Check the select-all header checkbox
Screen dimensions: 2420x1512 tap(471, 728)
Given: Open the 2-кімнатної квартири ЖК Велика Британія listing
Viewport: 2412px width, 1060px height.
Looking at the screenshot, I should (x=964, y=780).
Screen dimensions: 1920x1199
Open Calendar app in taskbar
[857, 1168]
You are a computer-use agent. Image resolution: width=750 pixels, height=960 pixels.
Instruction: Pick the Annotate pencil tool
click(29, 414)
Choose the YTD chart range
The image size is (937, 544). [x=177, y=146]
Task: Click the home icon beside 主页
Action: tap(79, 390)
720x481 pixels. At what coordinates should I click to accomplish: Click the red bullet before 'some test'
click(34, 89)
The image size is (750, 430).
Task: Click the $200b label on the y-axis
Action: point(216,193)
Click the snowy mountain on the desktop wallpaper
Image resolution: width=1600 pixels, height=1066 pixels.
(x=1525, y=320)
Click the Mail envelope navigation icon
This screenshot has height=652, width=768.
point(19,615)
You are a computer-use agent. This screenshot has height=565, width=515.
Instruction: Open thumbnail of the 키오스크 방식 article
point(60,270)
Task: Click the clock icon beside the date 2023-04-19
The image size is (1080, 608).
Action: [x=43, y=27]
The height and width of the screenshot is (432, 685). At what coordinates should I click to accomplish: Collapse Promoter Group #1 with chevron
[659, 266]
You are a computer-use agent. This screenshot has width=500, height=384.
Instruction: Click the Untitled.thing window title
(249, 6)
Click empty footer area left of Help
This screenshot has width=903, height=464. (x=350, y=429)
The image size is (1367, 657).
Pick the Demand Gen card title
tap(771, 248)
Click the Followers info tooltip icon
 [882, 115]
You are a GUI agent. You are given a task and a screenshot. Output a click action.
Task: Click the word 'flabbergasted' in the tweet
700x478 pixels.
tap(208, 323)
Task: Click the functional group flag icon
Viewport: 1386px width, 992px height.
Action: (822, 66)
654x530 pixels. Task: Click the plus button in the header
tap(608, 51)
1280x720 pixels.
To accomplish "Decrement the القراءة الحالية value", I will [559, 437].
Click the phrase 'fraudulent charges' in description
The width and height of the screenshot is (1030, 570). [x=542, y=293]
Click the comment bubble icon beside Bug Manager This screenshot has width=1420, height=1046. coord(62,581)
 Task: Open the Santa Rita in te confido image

================

• [Given problem]:
Reproduce the records word for word, starting at their first line and ending at the line that contains "Action: [x=43, y=27]".

• [Exercise solution]:
Check the select-all header checkbox
Screen dimensions: 2420x1512 tap(471, 728)
Given: Open the 2-кімнатної квартири ЖК Велика Британія listing
Viewport: 2412px width, 1060px height.
Looking at the screenshot, I should (x=964, y=780).
Screen dimensions: 1920x1199
Open Calendar app in taskbar
[857, 1168]
You are a computer-use agent. Image resolution: width=750 pixels, height=960 pixels.
Instruction: Pick the Annotate pencil tool
click(29, 414)
Choose the YTD chart range
The image size is (937, 544). [x=177, y=146]
Task: Click the home icon beside 主页
Action: tap(79, 390)
720x481 pixels. At what coordinates should I click to accomplish: Click the red bullet before 'some test'
click(34, 89)
The image size is (750, 430).
Task: Click the $200b label on the y-axis
Action: point(216,193)
Click the snowy mountain on the desktop wallpaper
Image resolution: width=1600 pixels, height=1066 pixels.
(x=1525, y=320)
Click the Mail envelope navigation icon
This screenshot has height=652, width=768.
point(19,615)
You are a computer-use agent. This screenshot has height=565, width=515.
Instruction: Open thumbnail of the 키오스크 방식 article
point(60,270)
Task: Click the clock icon beside the date 2023-04-19
The image size is (1080, 608).
Action: [x=43, y=27]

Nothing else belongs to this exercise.